Um estudo clínico experimental, randomizado e encoberto, realizado em um centro de parto normal intra-hospitalar vinculado ao Sistema Único de Saúde, na cidade de São Paulo, avaliou 15 parturientes através da aplicação terapêutica do banho de aspersão com água quente e do exercício perineal com a bola suíça, de forma isolada e combinada, utilizando a EAV para avaliação da dor. A terapêutica do banho foi aplicada com a água na temperatura de 37ºC, podendo a parturiente permanecer sentada ou em pé, direcionando-se a água sobre a região lombossacral pelo período de 30 minutos. Para a terapêutica da bola suíça foi utilizada uma bola de 65cm de amplitude com a parturiente sentada sobre a mesma, mantendo as pernas fletidas no ângulo de 90º, realizando movimentos de rotação e propulsão pelo período de 30 minutos. O estudo demonstrou que quando utilizadas simultaneamente, as terapêuticas do banho e da bola reduzem significativamente o score de dor se comparado ao seu uso isolado20.

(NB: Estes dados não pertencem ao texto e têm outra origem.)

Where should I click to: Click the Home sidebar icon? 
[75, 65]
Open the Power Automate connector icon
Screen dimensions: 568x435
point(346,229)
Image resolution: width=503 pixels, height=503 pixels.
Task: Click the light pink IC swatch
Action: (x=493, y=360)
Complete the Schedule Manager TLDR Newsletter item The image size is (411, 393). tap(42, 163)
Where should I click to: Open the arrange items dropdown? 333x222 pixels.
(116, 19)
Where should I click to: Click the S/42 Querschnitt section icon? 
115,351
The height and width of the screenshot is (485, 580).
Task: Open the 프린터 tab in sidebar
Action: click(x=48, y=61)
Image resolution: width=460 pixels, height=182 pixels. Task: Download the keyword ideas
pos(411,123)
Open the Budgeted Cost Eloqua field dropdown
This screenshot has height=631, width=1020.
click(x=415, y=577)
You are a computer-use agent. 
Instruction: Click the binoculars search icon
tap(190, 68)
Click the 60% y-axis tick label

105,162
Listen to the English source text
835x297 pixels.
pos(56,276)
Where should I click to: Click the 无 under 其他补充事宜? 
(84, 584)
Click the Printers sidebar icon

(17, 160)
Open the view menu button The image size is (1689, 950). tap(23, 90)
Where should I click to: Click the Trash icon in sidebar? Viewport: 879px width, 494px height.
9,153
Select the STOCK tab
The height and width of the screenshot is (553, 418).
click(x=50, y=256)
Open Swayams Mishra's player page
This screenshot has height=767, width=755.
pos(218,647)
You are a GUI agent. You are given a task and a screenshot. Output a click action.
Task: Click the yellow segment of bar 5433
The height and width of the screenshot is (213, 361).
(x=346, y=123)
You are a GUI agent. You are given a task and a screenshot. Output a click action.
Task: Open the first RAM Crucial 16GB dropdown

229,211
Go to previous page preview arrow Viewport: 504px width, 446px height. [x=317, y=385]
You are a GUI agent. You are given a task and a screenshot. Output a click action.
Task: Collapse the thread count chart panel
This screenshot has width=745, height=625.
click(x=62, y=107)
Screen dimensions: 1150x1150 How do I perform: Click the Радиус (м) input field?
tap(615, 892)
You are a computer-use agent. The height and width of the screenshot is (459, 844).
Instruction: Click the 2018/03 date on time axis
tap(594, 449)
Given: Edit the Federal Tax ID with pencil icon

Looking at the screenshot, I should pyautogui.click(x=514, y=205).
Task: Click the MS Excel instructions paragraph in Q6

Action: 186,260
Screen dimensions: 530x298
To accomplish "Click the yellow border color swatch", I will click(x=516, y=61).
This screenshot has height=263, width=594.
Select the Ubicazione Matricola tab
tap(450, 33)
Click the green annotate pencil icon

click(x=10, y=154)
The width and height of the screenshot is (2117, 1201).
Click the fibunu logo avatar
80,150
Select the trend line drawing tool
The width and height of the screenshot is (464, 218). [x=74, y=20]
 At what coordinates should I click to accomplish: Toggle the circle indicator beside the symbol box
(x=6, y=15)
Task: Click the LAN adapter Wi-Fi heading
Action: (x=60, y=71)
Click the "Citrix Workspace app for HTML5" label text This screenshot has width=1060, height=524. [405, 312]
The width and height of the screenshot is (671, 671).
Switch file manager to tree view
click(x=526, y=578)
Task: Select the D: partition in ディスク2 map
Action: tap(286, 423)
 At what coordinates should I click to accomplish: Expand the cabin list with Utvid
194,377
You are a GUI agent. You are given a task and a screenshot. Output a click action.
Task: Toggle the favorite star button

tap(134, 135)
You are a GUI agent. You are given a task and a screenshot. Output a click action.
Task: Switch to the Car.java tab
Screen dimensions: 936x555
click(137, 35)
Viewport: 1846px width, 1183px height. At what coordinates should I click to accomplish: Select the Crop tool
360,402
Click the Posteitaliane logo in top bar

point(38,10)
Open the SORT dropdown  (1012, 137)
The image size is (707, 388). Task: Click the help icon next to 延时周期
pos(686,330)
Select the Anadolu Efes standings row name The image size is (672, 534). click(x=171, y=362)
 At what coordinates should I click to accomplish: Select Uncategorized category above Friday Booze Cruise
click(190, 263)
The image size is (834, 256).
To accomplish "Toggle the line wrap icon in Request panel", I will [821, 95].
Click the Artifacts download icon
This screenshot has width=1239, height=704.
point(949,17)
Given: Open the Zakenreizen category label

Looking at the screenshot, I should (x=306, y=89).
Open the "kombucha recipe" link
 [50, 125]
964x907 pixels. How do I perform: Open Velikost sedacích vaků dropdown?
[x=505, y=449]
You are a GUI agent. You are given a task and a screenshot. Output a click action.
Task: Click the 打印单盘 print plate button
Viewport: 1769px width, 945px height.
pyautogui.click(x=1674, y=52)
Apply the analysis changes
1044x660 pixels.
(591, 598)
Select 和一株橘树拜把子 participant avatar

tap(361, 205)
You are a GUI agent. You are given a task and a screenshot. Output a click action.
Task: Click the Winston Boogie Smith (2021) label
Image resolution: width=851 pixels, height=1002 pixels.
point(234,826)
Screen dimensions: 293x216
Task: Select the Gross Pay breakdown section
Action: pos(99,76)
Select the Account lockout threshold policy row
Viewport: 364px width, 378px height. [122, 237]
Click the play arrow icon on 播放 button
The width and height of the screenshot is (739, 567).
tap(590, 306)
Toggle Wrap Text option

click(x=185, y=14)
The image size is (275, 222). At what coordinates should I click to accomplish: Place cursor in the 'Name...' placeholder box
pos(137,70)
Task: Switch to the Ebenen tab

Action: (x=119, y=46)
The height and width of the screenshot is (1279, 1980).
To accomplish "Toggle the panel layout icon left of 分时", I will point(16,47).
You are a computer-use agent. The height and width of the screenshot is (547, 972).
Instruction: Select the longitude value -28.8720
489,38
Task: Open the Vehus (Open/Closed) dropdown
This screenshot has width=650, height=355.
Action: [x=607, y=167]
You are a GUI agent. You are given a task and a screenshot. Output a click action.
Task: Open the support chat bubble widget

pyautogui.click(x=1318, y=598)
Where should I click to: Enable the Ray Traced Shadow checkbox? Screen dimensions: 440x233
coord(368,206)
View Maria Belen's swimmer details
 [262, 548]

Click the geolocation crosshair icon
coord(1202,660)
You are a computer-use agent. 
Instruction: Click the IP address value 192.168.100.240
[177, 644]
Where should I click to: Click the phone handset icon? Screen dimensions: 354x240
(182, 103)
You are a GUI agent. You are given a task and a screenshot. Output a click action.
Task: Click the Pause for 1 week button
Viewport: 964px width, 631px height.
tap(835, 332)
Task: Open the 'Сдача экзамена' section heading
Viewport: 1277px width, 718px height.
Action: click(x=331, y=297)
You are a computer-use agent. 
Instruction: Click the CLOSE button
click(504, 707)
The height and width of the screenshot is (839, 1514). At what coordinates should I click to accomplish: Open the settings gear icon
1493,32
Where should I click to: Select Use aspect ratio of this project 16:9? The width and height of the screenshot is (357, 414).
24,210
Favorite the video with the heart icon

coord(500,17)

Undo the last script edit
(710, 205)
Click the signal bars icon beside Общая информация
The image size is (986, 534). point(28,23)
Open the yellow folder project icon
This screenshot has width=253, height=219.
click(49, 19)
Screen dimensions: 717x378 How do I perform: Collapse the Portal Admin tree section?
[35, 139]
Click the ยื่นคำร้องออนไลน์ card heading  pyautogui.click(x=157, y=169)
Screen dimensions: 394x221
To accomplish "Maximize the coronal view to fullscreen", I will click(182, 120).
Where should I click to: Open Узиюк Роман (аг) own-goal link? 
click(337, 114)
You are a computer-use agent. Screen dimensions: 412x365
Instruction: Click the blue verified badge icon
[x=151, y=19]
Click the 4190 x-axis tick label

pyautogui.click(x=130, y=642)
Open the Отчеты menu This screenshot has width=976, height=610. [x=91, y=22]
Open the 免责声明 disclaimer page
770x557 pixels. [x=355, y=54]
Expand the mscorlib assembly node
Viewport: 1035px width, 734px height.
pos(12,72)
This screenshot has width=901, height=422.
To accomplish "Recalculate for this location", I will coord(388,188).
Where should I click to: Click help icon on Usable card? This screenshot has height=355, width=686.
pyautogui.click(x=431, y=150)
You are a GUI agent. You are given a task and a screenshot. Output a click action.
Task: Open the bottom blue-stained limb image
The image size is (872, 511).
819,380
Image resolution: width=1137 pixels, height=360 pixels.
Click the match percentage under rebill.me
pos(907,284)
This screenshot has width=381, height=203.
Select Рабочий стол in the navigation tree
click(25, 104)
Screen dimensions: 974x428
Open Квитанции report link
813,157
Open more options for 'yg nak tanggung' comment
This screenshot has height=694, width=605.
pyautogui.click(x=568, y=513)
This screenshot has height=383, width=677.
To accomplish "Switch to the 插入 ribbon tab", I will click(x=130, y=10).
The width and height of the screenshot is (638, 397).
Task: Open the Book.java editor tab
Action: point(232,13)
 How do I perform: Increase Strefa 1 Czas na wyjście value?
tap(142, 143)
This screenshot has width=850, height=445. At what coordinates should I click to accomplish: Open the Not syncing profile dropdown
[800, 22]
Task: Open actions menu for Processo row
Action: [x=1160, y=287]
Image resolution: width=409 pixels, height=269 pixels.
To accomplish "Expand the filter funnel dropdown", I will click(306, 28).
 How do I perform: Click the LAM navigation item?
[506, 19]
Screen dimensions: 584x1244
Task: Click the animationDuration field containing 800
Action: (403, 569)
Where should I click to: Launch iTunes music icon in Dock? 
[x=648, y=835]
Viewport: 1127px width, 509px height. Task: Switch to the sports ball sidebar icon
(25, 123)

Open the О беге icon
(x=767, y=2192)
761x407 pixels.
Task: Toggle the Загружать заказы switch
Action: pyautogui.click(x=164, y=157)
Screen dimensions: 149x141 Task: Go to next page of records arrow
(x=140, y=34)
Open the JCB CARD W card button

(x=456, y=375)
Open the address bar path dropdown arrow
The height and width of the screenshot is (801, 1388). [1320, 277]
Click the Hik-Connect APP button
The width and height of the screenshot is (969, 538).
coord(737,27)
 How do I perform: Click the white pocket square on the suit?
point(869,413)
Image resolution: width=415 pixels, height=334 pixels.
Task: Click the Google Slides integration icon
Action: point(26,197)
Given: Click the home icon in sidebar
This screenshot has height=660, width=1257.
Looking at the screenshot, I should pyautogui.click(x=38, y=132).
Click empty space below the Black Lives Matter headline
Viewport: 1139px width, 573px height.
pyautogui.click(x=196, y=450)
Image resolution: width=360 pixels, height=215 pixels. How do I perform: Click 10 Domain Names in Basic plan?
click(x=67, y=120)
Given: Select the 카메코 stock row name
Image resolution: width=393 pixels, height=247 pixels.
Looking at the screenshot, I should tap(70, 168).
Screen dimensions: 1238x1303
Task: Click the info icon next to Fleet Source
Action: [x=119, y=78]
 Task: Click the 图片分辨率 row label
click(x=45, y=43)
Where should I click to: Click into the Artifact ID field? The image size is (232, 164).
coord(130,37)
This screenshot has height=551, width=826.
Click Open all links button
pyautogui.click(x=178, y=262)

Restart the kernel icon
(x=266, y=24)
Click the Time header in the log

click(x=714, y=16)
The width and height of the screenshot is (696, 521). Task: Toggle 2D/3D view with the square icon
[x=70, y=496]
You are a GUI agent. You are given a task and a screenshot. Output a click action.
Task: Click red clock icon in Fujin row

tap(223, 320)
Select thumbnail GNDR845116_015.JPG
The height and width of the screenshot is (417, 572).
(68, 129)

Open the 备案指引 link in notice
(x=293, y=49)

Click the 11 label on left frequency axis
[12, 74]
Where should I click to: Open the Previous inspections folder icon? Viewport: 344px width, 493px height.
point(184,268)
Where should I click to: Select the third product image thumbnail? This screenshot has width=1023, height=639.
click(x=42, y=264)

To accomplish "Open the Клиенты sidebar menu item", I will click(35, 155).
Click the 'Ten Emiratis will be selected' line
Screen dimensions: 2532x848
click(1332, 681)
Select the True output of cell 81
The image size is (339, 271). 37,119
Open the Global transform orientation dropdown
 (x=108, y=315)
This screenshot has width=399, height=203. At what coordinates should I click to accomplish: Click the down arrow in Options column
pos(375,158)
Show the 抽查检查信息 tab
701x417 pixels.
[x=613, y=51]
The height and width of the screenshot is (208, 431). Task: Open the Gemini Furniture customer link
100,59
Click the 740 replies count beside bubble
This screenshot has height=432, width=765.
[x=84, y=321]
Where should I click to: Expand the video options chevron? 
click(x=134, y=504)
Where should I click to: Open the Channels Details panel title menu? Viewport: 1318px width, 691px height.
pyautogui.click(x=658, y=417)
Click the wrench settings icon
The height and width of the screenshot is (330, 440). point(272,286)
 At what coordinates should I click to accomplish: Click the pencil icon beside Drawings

Em um ensaio clínico randomizado e controlado realizado em dois hospitais públicos da cidade de São Paulo, 128 parturientes foram avaliadas através da aplicação do banho quente de aspersão e exercícios perineais com a bola suíça, visando avaliar a influência das práticas na progressão do trabalho de parto. Para tal, foi realizada uma análise estatística utilizando o SPSS (Statistical Package for the Social Sciences), comparando-se a frequência das contrações uterinas, a frequência cardíaca fetal, a dilatação da cérvice materna e a descida do polo cefálico fetal pela pelve materna, avaliando-se as intervenções de forma isolada e combinada. Para a aplicação do banho quente foi utilizado um jato de água sobre a região lombossacral, na temperatura de 37ºC, por 30 minutos, estando a parturiente em pé ou sentada. Já os exercícios perineais foram executados com a bola suíça estando a parturiente sentada sobre a bola com as pernas fletidas, joelhos separados e pés totalmente encostados no chão, realizando movimentos de rotação e propulsão com a pelve, pelo período de 30 minutos, estando a dilatação cervical das participantes em 5cm, uma vez que a aplicação da terapêutica do banho com dilatação inferior está associada a maior necessidade de utilização de métodos farmacológicos para analgesia. O estudo demonstrou que a associação dos métodos modificou a progressão do trabalho de parto de forma efetiva, reduzindo a duração do mesmo de 255,05min. quando aplicado o banho de forma isolada e de 288,41min. quando utilizada a bola de forma isolada, para 216,85min. quando associadas as duas intervenções, também levando a maior incidência de parto normal, quando comparado ao uso isolado das terapêuticas21.

CONCLUSÃO

O presente estudo possibilitou a percepção de que a associação das terapêuticas do banho de aspersão e da bola suíça mostrou-se mais eficaz que seu uso isolado, potencializando o alívio da dor quando aplicadas na fase ativa do trabalho de parto, melhorando sua progressão, diminuindo sua duração e estimulando o parto normal. É importante ressaltar que ainda existem lacunas referentes a essa problemática devido à diminuta quantidade de estudos científicos existentes referentes à temática propriamente dita.